We got to hear stories of polar bears (they love Nutella) and how Iceland is building up capacity for search and rescue missions in the region. It shocked us when he said that Iceland alone could handle no more than 7 hypothermia patients at a time. Greenland can handle no more than 8 trauma victims at a time! All the search and rescue folks in Iceland are volunteers and they were the first country to respond to Haiti post the 2010 earthquake disaster. They are incredible and digging out folks, often using dogs for assistance, in avalanches, and clearly can even respond to earthquakes in warm climates! He noted that many hospitals in Scandinavia are specializing which can create capacity issues in disasters.
He told us that "safety science is driven by events" and we all know of some major disasters that spurred new policies and actions afterwards. He emphasized Nassin Taleb's work and black swans and not just dealing with risk in terms of probabilities and impacts but also thinking of possibilities and worst case scenarios - just like a cruise ship with 4,000 passengers sinking in the Arctic.
He envisions a Search and Rescue Academy in which practitioners and researchers can be working together, side by side. I loved this.
He also noted that what is needed in disaster relief and emergency management - and disasters are those events that can't be managed by existing resources - is a coordinator of coordinators. This also very much resonated with me.
We took a group photo with the Professor for a Day plaque that was presented to Dahlberg.
At 2PM it was time for Dahlberg to present in our great UMass Amherst INFORMS Speaker Series. His presentation was: Bridging the Gap: Preparing for Long-Term Infrastructure Disruptions and it can be downloaded here.
In doing his research on the importance of bridges and especially the Oresund bridge that he studied deeply, he spent days riding the train on the bridge which connects Malmo, Sweden with Copenhagen, Denmark, interviewing people as to what they would think if the bridge was inoperable, say, for one day, one month, or a more extended period of time. The knowledge workers could work at home for a period. The sewer truck driver told him that "he does not take his work home." To have a 20 minute commute each way change to a two and a half hour commute because with a bridge closure one would have to make use of multiple modes of transport, including a ferry, over greater distances, would clearly have an impact. However, this bridge was not considered a European Critical Infrastructure and, in fact, nothing in western Europe was! A small airport in Bulgaria, nevertheless, was.
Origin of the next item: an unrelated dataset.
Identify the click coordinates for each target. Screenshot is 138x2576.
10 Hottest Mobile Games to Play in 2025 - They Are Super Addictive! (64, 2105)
the Dynamics of Disasters conference, which I coorganized last summer with Professors Panos M. Pardalos and Ilias Kotsireas in Kalamata, Greece. He was the first speaker and made such a powerful impression that when he said he wanted to visit me I knew that having him come and speak would be a transformative educational experience. And I am thrilled that his work on the topic that he spoke on is now a finalized chapter for the book that Kotsireas, Pardalos, and I are co-editing on the conference.